I'm not involved in the development of the binding API, so I'll leave a full response to the professionals, but you may be interested in this jira that was just resolved yesterday by Martin:

https://javafx-jira.kenai.com/browse/RT-31031

-- Jonathan

On 14/06/2013 11:41 a.m., John Hendrikx wrote:
Hi List,

I'm having a hard time to find good documentation on some aspects of bind and bindDirectional. I found several forum posts, some books and lots of examples, but none really touch upon the subject of references between bindings and garbage collection.

Would it be possible to enhance the javadocs a bit or create a tutorial for this? Things that are unclear for me (until I test by trail and error), so correct me if I got something wrong:

1) Garbage collection of bindings; basically, X.bind(Y) will result in X's lifecycle to be bound to Y. If Y is a long-lived object, and X is a short-lived frequently replaced object, then many instances of X will be left around consuming memory (and CPU cycles on every Y update) until Y dies. A single forgotten binding of this type can result in whole UI graphs to be locked in memory.

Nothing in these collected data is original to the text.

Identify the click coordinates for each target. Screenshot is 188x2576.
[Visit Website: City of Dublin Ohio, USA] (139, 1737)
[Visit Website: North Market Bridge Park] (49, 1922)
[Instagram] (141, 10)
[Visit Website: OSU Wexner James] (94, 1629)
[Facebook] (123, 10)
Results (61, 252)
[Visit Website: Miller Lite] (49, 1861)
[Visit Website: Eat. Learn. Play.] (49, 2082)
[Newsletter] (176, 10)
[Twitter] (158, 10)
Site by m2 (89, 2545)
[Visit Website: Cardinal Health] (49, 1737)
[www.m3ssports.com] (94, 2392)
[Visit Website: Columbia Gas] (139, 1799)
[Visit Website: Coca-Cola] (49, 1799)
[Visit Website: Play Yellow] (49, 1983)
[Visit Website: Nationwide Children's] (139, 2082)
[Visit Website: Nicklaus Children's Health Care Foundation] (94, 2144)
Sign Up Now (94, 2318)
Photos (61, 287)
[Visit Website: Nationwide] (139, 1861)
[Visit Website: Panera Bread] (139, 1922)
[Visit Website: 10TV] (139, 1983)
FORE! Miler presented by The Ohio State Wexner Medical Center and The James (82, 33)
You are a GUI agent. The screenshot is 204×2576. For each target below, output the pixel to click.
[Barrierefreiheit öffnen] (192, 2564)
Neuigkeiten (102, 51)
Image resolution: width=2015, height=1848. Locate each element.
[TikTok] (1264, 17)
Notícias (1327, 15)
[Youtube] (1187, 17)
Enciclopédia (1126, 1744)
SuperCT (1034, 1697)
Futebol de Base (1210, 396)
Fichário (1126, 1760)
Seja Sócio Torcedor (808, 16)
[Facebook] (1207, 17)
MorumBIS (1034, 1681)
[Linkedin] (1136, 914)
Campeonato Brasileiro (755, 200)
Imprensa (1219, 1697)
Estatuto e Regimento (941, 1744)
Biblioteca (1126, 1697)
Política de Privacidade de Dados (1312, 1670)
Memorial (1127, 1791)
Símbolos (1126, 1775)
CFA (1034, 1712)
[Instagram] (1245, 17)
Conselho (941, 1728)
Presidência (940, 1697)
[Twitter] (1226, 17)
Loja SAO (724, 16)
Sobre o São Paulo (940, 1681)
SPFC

The same does not occur with bindBidirectional. The javadocs describe this type of binding as "bind with inverse", which sounds to me it is mere short-hand for doing X.bind(Y) + Y.bind(X), if that were allowed, resulting in both X and Y's lifecycles to be bound to each other. Yet, that's not what happens. With a bidirectional binding, either X or Y can go out of scope, and the binding dies with it, which is a very nice feature and an important consideration when choosing the type of binding that it deserves some mention in the docs.

Using bind() seems to be the default that is used everywhere, because it is short and nice -- I'm however thinking my life would have been much easier had I used bindBidirectional as the "default" binding everywhere in my code -- I'm pretty sure most of the bindings I did in the past could have been bidirectional without any consequence. In complex cases with many unidirectional bindings (that maybe could have been bidirectional without impacting the result), I resorted to using a helper class that keeps track of all the bindings created so they can all be unbound with a single call to avoid creating somekind of memory leak.

2) For bi directional bindings, it is unclear which value will be the final result of the two bound properties (especially confusing in Bindings.bindBidirectional). X.bind(Y) will mean X takes the value of Y as the direction of the binding enforces it. X.bindBidirectional(Y) or Bindings.bindBidirectional(X, Y) have no direction and it is unclear whether, initially, the result will be the value of X or the value of Y.